- **Soal Tertulis 1**: Sebutkan semua hal yang berulang kali ditayangkan televisi menurut kisah tentang donasi banjir di bawah.

Rabu, 11 Februari 2009

Kisah...itu

7500 Rupiah

BSM Jakarta, Awal Tahun 2006

Syafi’i, manajer salah satu cabang BSM di Jakarta menatap angka-angka di komputernya dengan cermat. Sejak rekening donasi untuk korban banjir di Jakarta dibuka Desember 2005 lalu, sumbangan berdatangan dari berbagai kalangan, baik perorangan maupun lembaga. Banjir kali ini membenamkan ribuan rumah di Jakarta. Televisi berulangkali menayangkan nasib naas para korban yang tinggal di tempat pengungsian dalam kondisi seadanya, rumah-rumah tersapu arus, orang-orang yang tenggelam, serta tangisan para korban. Sebagai orang yang ditunjuk sebagai penanggung jawab penggalangan dana, Syafi’i rutin memeriksa dana yang masuk setiap hari untuk para korban.

Transferan donasi masuk bervariasi jumlahnya. Dari 30 juta, 1 juta, 800 ribu, 10 juta, 300, hingga 100 ribu. Syafi’i terus mengecek uang yang masuk, hingga tiba-tiba matanya terpaku pada angka Rp.7500. Dahinya mengernyit. Tujuh ribu lima ratus rupiah? Ia penasaran dan mulai membandingkan dengan jumlah lainnya. Tak ada donasi lain yang masuk sekecil itu. Rasa penasarannya makin besar.

- **Informasi yang Diberikan**:
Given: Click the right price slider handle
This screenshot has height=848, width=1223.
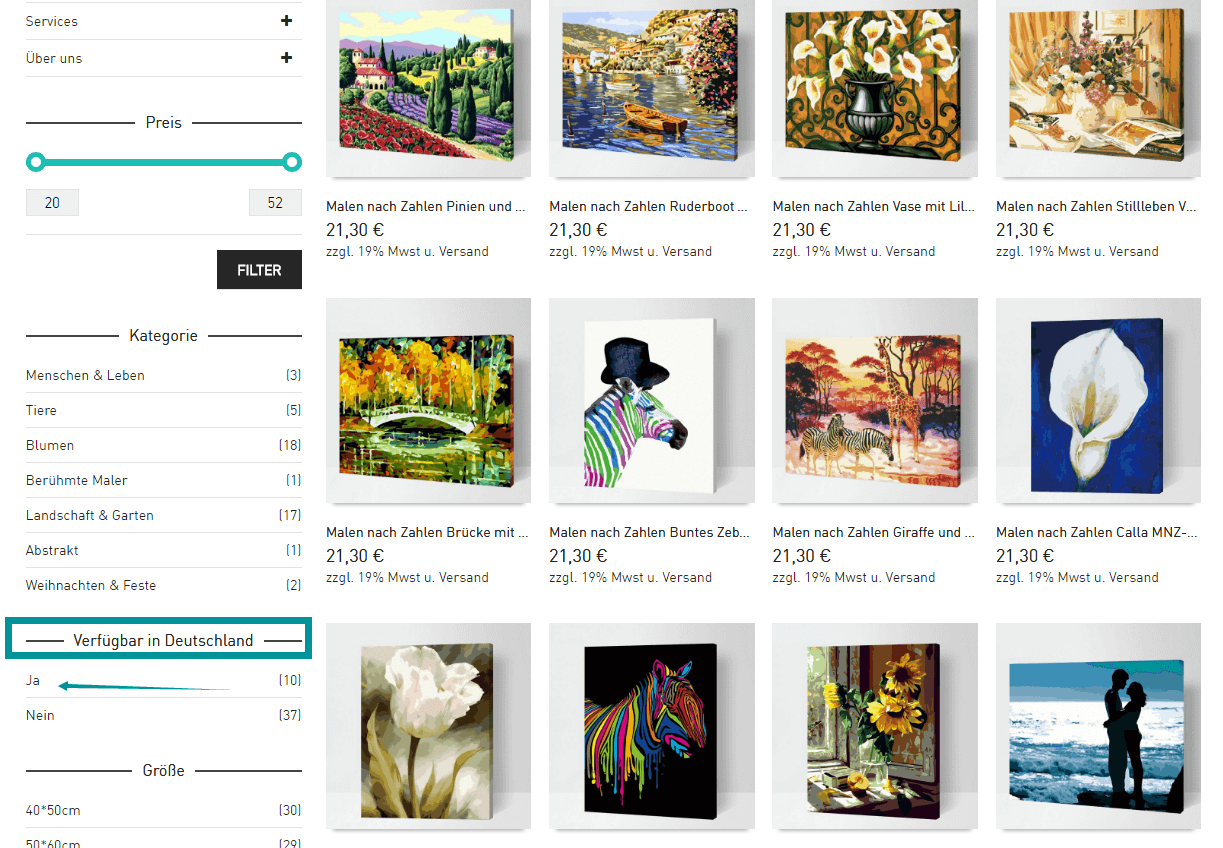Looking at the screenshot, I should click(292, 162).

* * *

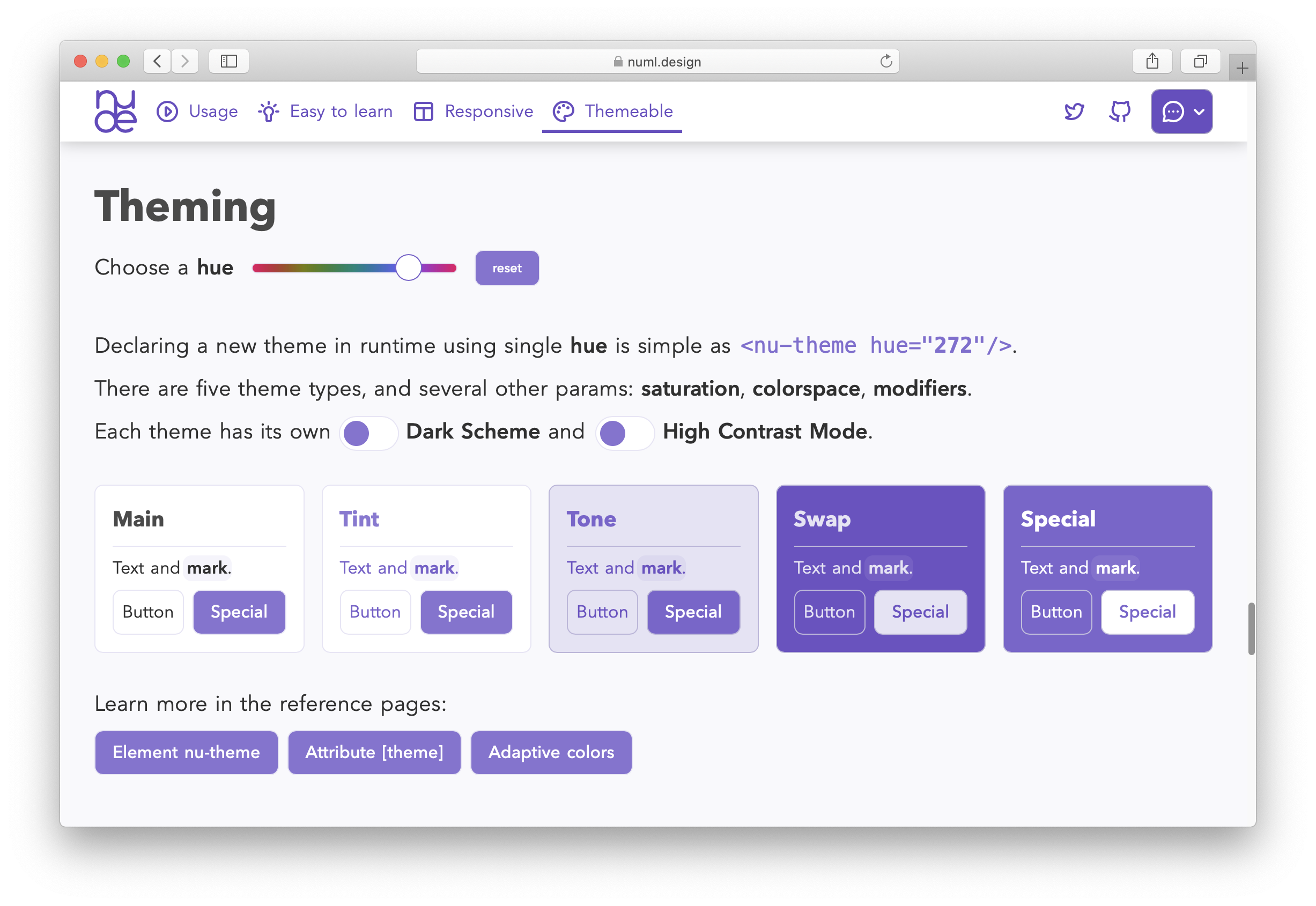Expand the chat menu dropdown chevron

* * *

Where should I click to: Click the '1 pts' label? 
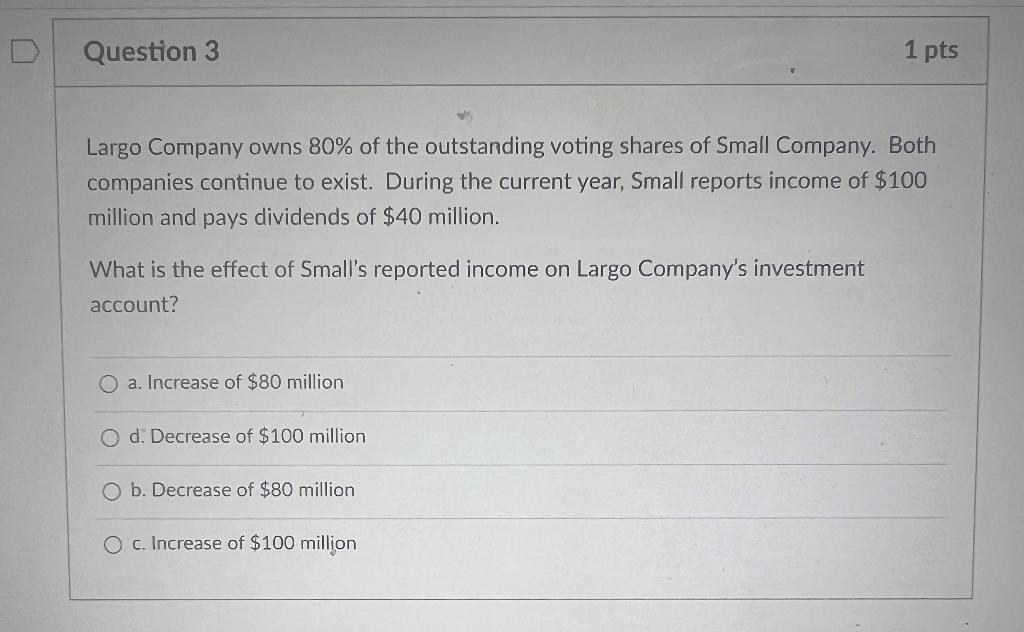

- **Soal Tertulis 2**: Ulangi baris-baris pada entri di atas, mulai dari baris yang memuat "Given: Click the right price slider handle" hingga baris yang memuat "Looking at the", kedua baris itu ikut disalin. Gambarnya jangan disertakan dalam jawaban.

- **Jawaban Tertulis 1**:
- Nasib naas para korban yang tinggal di tempat pengungsian dalam kondisi seadanya
- Rumah-rumah tersapu arus
- Orang-orang yang tenggelam
- Tangisan para korban

- **Jawaban Tertulis 2**:
Given: Click the right price slider handle
This screenshot has height=848, width=1223.
Looking at the screenshot, I should click(292, 162).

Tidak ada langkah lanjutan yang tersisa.